One faculty member said she was shaken when an academic worker threatened to file a labor complaint against her after she emailed her graduate students a reminder to keep a record of their research work so she could grade it.
The confrontation underscored the confusion about the line between academic employees’ role as students versus workers. Students who refuse to work are entitled to do so by their right to strike, but they are generally expected to complete their coursework in order to receive credit, according to Academic Senate guidance.
The tensions have prompted the faculty member to consider leaving UC.
The four bargaining units have slightly different demands. They include a $54,000 minimum annual salary for graduate students, which would double the current average, and $70,000 minimum for postdoctoral employees.

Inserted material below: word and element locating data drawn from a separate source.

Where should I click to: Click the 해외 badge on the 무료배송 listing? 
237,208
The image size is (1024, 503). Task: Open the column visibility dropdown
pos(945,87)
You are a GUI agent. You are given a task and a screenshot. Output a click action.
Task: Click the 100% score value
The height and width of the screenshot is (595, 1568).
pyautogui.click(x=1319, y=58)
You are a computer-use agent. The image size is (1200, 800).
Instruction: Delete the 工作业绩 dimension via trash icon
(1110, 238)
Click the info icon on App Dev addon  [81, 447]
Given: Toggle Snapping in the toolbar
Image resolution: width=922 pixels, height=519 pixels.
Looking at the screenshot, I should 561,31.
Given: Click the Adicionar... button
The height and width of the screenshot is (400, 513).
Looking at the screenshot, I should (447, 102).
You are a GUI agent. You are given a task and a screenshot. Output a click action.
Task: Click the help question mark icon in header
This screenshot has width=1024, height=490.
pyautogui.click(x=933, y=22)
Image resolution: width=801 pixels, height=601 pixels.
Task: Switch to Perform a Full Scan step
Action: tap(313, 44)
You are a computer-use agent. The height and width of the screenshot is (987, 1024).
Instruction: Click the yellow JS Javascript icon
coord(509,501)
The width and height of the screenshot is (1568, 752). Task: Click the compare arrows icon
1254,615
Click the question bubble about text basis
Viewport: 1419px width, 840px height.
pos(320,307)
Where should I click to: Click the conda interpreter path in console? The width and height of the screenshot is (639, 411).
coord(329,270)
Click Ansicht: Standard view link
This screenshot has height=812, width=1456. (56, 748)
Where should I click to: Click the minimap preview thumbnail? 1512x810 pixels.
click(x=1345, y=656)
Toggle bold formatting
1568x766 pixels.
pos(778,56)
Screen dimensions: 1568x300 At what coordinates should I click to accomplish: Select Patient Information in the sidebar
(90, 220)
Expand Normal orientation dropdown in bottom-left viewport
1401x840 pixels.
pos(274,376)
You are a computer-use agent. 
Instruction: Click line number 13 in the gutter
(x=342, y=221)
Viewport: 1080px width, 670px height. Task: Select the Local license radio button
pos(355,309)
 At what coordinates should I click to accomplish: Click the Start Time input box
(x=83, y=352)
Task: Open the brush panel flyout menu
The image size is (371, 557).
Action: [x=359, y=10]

UC has offered salary scale increases of 7% in the first year and 3% in each subsequent year for teaching assistants and tutors, and increases for postdoctoral scholars of 8% the first year, 5% the second year and 3% in subsequent years. UC said pay increases would amount to up to 17%, depending on the union.
But UC so far has resisted the union proposal to tie pay to housing costs. Brown, the provost, said in a letter this month to campus chancellors and senior leaders that meeting that demand would amount to several hundreds of millions of dollars annually, an “overwhelming” financial impact.
Faculty leaders systemwide have advocated both short-term housing subsidies and long-term plans to build affordable and subsidized campus housing. But some of those building projects, including at UC Santa Cruz, have been stymied by litigation by environmentalists and slow-growth advocates.
UC also is proposing child-care subsidies and increased paid pregnancy and family leaves, with varying proposals for different bargaining units.
The two sides have made some progress over more than 50 bargaining sessions since last spring. They have secured 95 tentative agreements on issues including stronger protections against workplace bullying and abuse. UC has asked for a neutral mediator to step in, a request the union opposes.
“UC believes its proposals have been fair, reasonable, and responsive to the union’s priorities, and looks forward to continuing negotiations with the UAW and settling these contracts as quickly as possible,” the university said in a statement.
Rafael Jaime, a UCLA doctoral candidate and president of United Auto Workers Local 2865, which represents 19,000 teaching assistants, tutors and other academic workers, says UC can afford to be more generous with its multibillion-dollar budget. He and others say UC should lobby for more state funding for graduate student wages and benefits or reset spending priorities, which have long been criticized for boosting the number of administrators more than faculty and other academic employees.
A new Academic Senate study, for instance, found that a class of administrators known as “senior professionals” grew 163.7% between 2011 and 2021, compared with 18.3% growth for tenure-track faculty. The increase in professors has not kept pace with the rising enrollment of California undergraduates, a top priority for legislators who say constituents complain that their children can’t get into the UC campuses of their choice.
UC leaders say many of the managers are needed to handle rising technology demands, increasingly complex requirements of government funding and regulation and student needs that have grown more urgent, such as for mental health.
For now, Jaime has called on UC to step up its negotiating schedule, saying union members are willing to meet around the clock if necessary.
“Many of us are eager to go back to the classrooms and labs, but what’s holding us back is the university itself,” Jaime said.